Print, exactly and with no pictures, the line containing "Where should I click to: Pause" and each line after it to the end of the entries below.

--- Exercise inputs Enclosed Below ---

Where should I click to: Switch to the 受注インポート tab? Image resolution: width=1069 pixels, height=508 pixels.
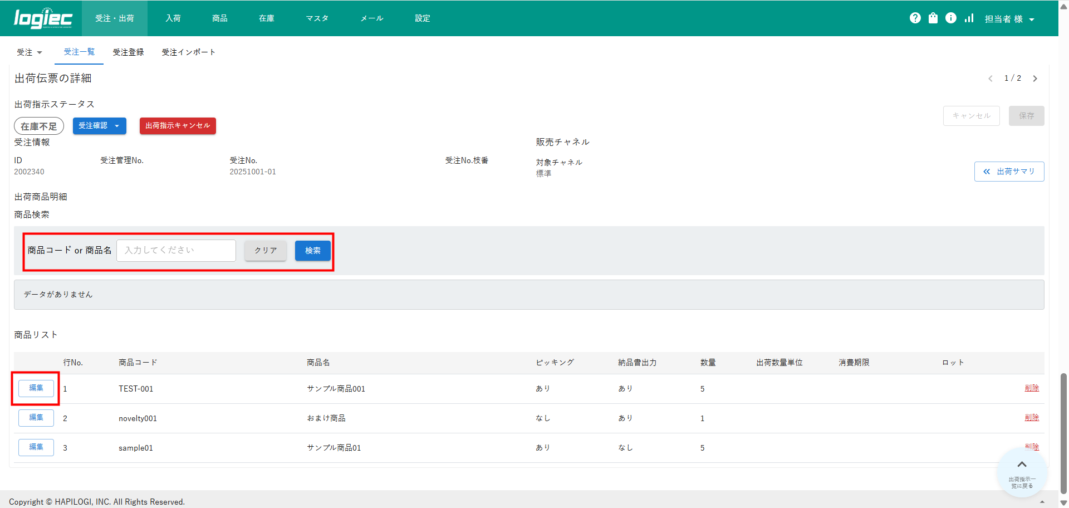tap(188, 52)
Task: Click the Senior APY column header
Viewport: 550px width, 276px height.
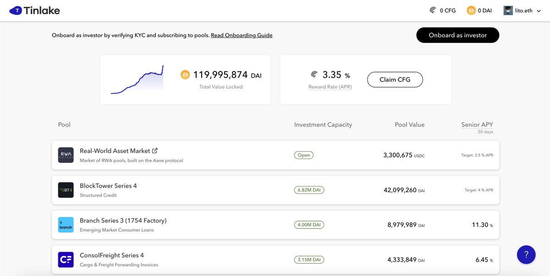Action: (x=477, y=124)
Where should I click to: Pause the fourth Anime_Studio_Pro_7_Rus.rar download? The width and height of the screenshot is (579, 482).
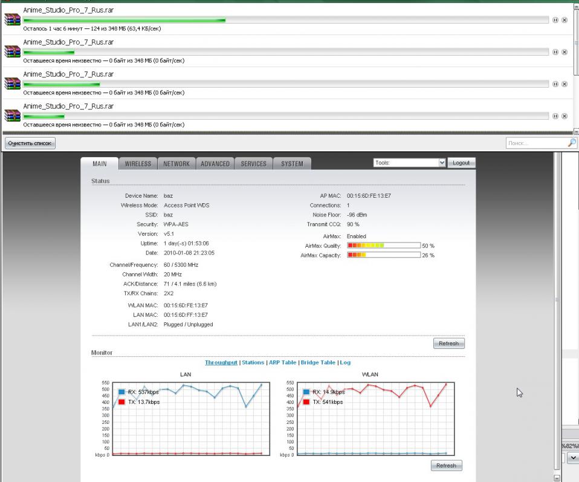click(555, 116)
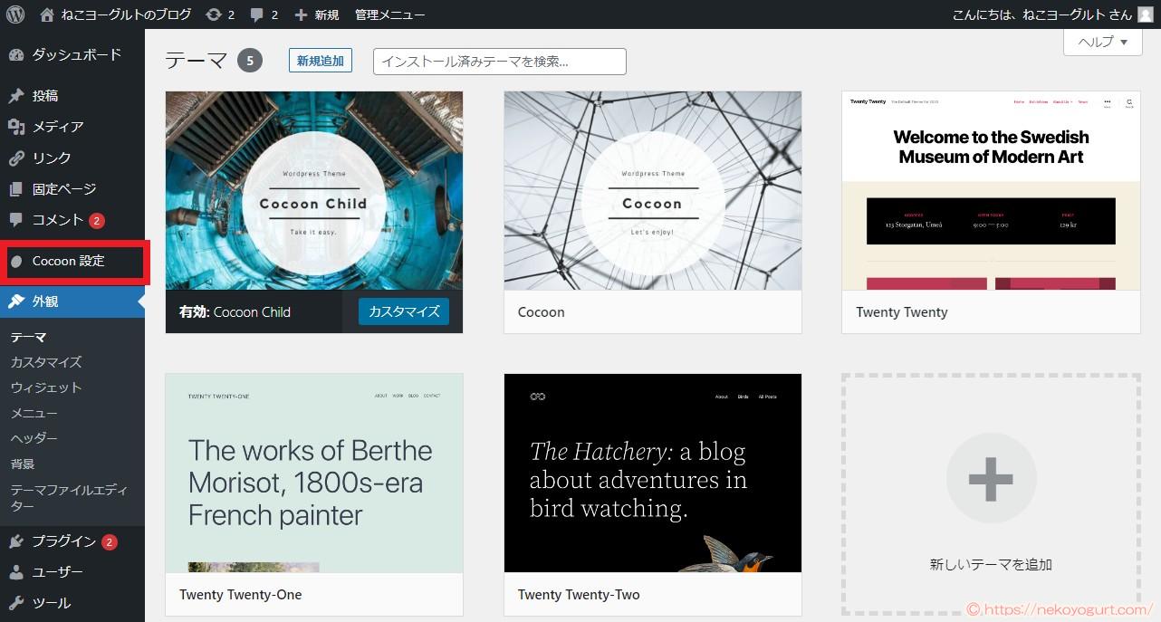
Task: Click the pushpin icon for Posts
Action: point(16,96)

--- End of Enclosed Exercise inputs ---

=== Answer to the problem ===
Where should I click to: Pause the fourth Anime_Studio_Pro_7_Rus.rar download? The width and height of the screenshot is (579, 482).
click(555, 116)
Task: Click the pushpin icon for Posts
Action: point(16,96)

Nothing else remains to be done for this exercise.